Left human micro-dissected temporal bone (taken from the temporal bone collection of Uppsala Museum) shows the RW and acoustic crest from “inside” the labyrinth. The OSL was resected, with the secondary lamina partially preserved along the rim of the RW. The broken line shows the attachment of the BM around the RW. The electrode was inserted via the RW. It rides upon the acoustic crest before reaching the ST. An anterior CO was drilled. The CA and the inferior cochlear vein (ICV) channels were dissected as well as the RD.

Figure 6

Micro-CT and 3D reconstruction of a macerated human temporal bone (right ear).
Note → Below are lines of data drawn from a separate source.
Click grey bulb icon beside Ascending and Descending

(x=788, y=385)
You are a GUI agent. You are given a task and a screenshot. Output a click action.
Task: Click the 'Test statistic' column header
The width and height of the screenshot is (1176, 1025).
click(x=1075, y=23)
An anterior CO was made (red arrow), and its relation to the spherical recess (blue) and saccule was studied. (A) Surgical view shows the CO and the RW. (B) Lateral cropping demonstrates the entrance canal of the CO and its relation to the spherical recess. The bold arrow shows the tympanic sinus. (C) Medial cropping shows the spherical recess (blue) with bony foramina of the saccular nerve. The broken arrow shows the direction of the scala tympani. (D) Medial view shows CO and spherical recess (dashed line). OW, oval window; RW, round window; LSSC, lateral semicircular canal; PSSC, posterior semicircular canal.

Figure 7

Micro-CT 3D reconstruction of a left human temporal bone (lateral view). An ACO (3) was made, and the distances to the saccular (4) and utricular (5) nerve foramina can be assessed (inset). Virtual AICO (2) and ICO (1) are shown with fiducials.

Figure 8

3D model of a right human temporal bone from micro-CT. Increased penetration time of aqueous I₂KI improved visualization of soft tissue structures. The cochlea was virtually implanted with an electrode (El) through the RW. (A) With bone capsule. (B) Bone capsule was made transparent to visualize the inner ear soft tissues.

Figure 9

3D model in Figure 8 is shown at higher magnification. (A) The modeled RD is seen. (B) The posterior ampule and its relation to the RW can be seen. El, cochlear implant electrode.

Figure 10

Micro-CT cross-section of the cochlear base at the RW. A virtual CI electrode (el) is placed in the scala tympani. The RD can hardly be seen on the superior surface of the OSL. RM, Reissner's membrane; ST, scala tympani; RW, Round window.

Figure 11

(A) Distances from the (a) utricle macula, (b) posterior semicircular canal ampulla, (c) saccule macula, and (d) saccule membrane to the middle of the RW were assessed. (B) Box plot showing measurements in 22 temporal bones.